Sonntag, 26. Januar 2020

Kipo und die Welt der Wundermonster

V.l.n.r.: musikliebender Benson, in seinen Armen der verpuppte Dave, die namensgebende Kipo, die Überlebende Wolfi
Optimistische Postapokalypse für Kinder

Als ihr Dorf von einem Riesenmutanten angegriffen wird, findet Kipo sich unerwartet auf der Oberfläche wieder. Diese wurde von ein paar hundert Jahren von einer nicht näher genannten Katastrophe unbewohnbar gemacht. Der Mensch ist nicht an mehr die Spitze der Nahrungskette, sondern Mutanten, die erstaunlich wenig mit Menschen gemeinsam haben. Stattdessen sind es meistens seltsam abgewandelte, riesige Tiere, die mitunter intelligent sind und sprechen können. Und eine eigene, fantastische und seltsame Kultur haben.

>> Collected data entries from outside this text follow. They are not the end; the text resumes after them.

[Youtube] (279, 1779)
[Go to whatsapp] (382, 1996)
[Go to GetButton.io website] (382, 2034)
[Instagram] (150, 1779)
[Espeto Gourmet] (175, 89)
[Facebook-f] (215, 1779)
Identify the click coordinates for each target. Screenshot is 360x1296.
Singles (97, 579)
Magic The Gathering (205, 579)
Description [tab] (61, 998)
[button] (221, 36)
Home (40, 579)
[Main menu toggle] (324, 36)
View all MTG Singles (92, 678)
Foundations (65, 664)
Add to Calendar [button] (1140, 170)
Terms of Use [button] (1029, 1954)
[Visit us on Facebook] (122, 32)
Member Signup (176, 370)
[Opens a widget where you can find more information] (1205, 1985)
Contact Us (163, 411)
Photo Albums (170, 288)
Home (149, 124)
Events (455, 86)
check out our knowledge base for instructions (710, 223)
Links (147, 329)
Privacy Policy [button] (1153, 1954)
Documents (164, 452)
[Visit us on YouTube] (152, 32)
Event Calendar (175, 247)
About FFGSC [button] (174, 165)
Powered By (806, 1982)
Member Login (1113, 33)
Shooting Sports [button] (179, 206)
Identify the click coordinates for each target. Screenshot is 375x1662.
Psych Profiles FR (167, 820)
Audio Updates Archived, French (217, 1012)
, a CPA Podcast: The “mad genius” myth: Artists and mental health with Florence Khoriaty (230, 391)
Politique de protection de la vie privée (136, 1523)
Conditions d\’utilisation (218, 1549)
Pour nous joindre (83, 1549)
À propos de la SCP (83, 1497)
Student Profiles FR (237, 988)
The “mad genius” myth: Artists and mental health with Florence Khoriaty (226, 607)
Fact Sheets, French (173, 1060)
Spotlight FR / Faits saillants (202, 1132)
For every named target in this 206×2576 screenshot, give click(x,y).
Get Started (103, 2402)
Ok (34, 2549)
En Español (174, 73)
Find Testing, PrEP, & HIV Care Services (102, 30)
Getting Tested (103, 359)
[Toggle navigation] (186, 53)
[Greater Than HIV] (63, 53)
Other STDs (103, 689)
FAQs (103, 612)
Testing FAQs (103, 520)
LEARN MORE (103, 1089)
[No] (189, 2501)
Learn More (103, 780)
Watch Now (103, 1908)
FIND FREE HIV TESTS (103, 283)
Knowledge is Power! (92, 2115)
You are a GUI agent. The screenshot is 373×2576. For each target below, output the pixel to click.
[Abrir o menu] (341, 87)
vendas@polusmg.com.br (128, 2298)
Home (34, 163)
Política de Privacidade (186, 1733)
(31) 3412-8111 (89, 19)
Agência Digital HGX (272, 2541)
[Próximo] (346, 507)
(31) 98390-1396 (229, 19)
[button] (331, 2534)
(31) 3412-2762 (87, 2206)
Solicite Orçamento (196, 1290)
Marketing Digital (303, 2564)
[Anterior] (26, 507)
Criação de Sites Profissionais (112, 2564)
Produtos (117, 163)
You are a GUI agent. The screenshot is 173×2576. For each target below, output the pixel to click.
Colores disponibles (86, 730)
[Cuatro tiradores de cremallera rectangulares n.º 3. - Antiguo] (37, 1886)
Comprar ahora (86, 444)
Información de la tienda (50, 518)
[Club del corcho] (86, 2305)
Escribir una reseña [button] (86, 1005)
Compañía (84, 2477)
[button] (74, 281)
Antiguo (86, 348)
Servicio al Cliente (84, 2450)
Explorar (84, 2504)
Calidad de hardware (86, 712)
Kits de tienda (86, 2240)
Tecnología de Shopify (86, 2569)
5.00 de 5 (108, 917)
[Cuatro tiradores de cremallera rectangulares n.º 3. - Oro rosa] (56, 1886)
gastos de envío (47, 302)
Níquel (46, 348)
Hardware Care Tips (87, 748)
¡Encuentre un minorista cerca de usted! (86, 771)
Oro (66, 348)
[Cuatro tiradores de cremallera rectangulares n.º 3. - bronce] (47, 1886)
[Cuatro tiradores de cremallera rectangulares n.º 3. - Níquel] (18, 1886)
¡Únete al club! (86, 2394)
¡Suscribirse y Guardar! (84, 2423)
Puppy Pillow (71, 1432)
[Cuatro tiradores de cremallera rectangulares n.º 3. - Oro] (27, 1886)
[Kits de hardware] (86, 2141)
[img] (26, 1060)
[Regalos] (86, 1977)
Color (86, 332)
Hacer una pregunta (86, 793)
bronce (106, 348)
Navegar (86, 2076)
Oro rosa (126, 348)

Kipo schaut auf eine eine mannsgroße Schnecke mit einem Cadillac als Schneckenhaus.Während Kipo sehr gerne die ihr unbekannte Oberwelt erkunden würde, ist ihr ultimatives Ziel zu ihrem Vater zurückzukommen. Dabei trifft sie auf Wolfi, ein junges Mädchen, dass sich die letzten Jahre alleine auf der Oberfläche durchgeschlagen hat und sich dementsprechend verhält – sie ist grobschlächtig, martialisch, und immer in einem Wolfsfell gekleidet. Später kommen Benson und Dave hinzu, ersterer ist ein Junge mit einer Vorliebe für Hiphop und stets auf der Suche danach, seine Kasettensammlung auszubauen, sowie sein bester Kumpfel Dave. Dieser ist ein Mutant, der stetig seine verschiedenen Lebensphasen (Puppe, Larve, „Jugendlich“, Erwachsen, Rentner) durchmacht. Unglücklicherweise wechselt er zwischen seinen Phasen zu den ungünstigsten Zeiten.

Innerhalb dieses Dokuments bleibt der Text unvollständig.